Assigned task: What follows is a listing; repeat exactly, and only, its lines from the one holding "This screenshot has height=503, width=1436." through the last, leaving any pictures out.

Listed records:
-- Opening Marker --
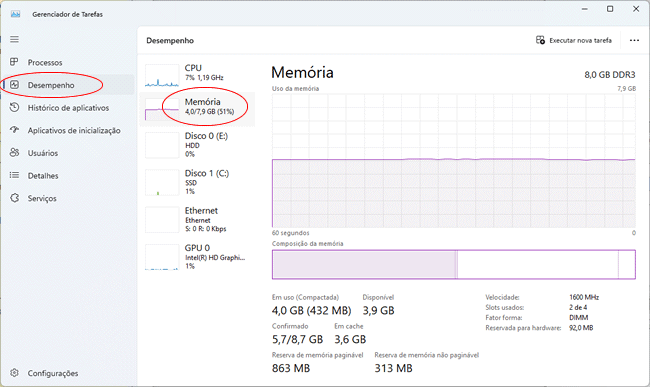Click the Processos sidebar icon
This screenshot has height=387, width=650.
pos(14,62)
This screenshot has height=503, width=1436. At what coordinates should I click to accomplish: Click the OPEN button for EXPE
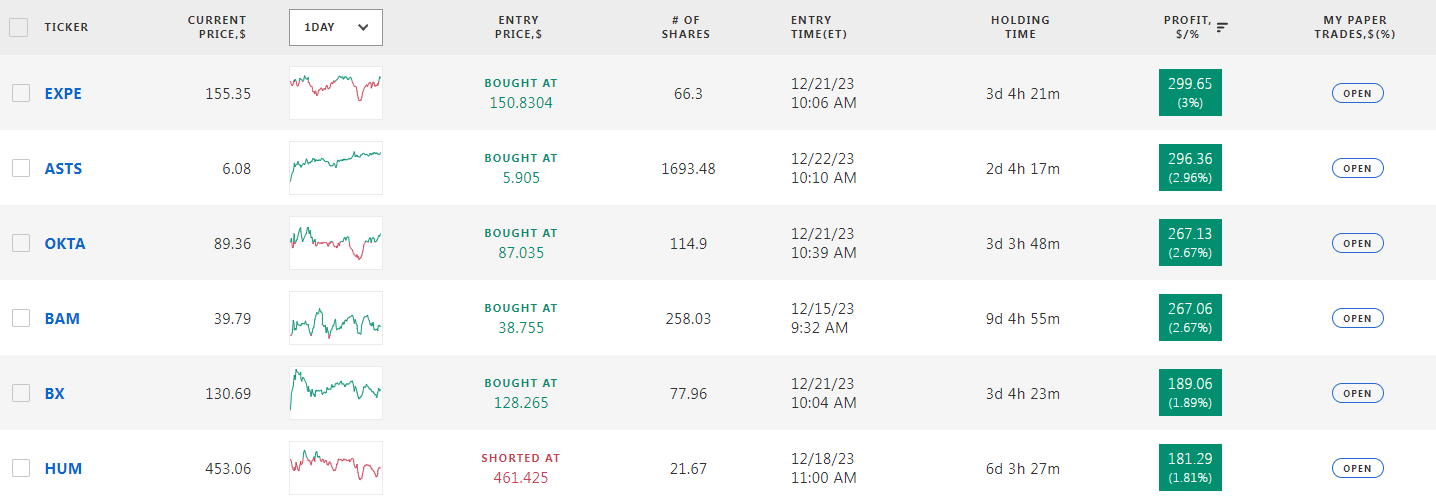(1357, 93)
-- Closing Marker --
Result of this task:
This screenshot has height=503, width=1436. At what coordinates should I click to accomplish: Click the OPEN button for EXPE
(1357, 93)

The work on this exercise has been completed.